Rheumatic Heart Disease Most Commonly Affects These Heart Valves
Rheumatic heart disease primarily affects the heart valves due to inflammation caused by rheumatic fever. Among all heart valves, the mitral valve is the most commonly affected. Approximately 40% of patients diagnosed with rheumatic heart disease experience mitral valve involvement. This condition is especially prevalent among young adults between the ages of 20 and 40, with women being twice as likely to be affected as men.

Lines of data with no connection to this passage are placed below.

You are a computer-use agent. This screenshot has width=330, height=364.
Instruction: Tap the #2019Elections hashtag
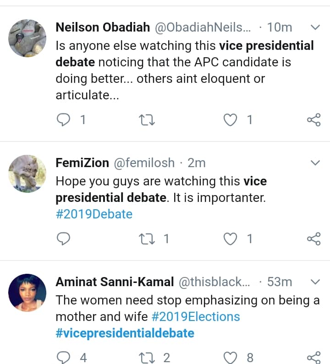click(x=195, y=316)
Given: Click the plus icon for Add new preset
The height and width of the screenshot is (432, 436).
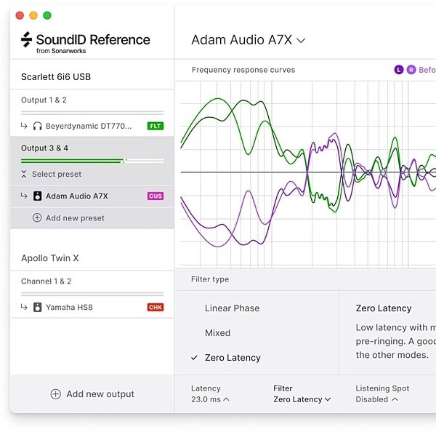Looking at the screenshot, I should click(x=37, y=217).
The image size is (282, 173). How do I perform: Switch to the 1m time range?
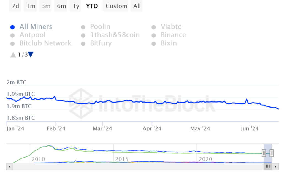[31, 6]
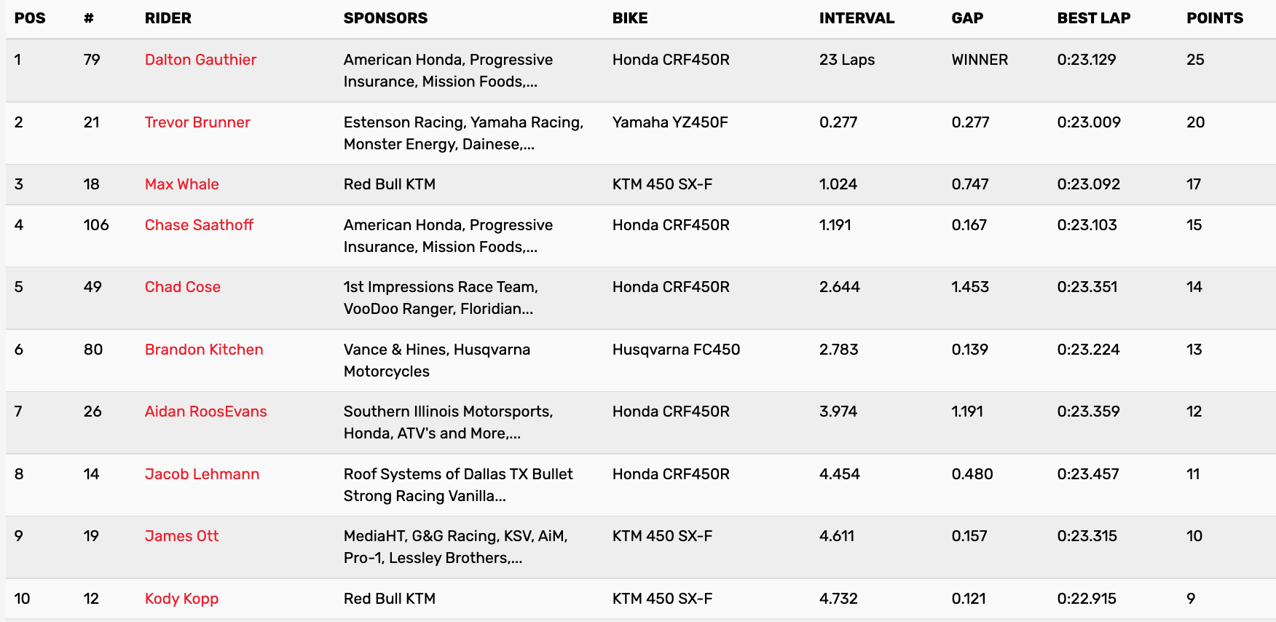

Why the Mitral Valve Is Frequently Affected
The reason the mitral valve is most susceptible lies in the underlying disease mechanism. Rheumatic fever is an immune response triggered by infection with group A Streptococcus bacteria. This immune reaction mistakenly attacks tissues in the body that resemble the bacterial components, particularly those with similar molecular structures to the heart valves. The mitral valve has the greatest structural similarity to these bacterial antigens, making it especially vulnerable to damage.
Other Heart Valves Affected by Rheumatic Heart Disease
While the mitral valve is the most commonly affected, other valves can also be involved. The aortic valve is the second most frequently affected, though it occurs at a significantly lower rate than mitral valve involvement. Tricuspid valve involvement is relatively rare, and pulmonary valve damage is even less common. The progression and severity of valve damage depend on the duration and intensity of the inflammatory process.
Understanding the Risk Factors and Demographics
Young adults are the most at-risk group for developing rheumatic heart disease, particularly women in this age range. The gender disparity suggests that hormonal or genetic factors may play a role in disease susceptibility. Early diagnosis and treatment are crucial in preventing long-term complications such as heart failure, arrhythmias, and stroke.
Importance of Early Detection and Treatment
Timely medical intervention can significantly reduce the risk of severe valve damage and improve long-term outcomes. Patients should undergo regular cardiac evaluations, especially if they have a history of rheumatic fever. Treatment may include antibiotics to prevent recurrent infections, medications to manage symptoms, and in some cases, surgical valve repair or replacement.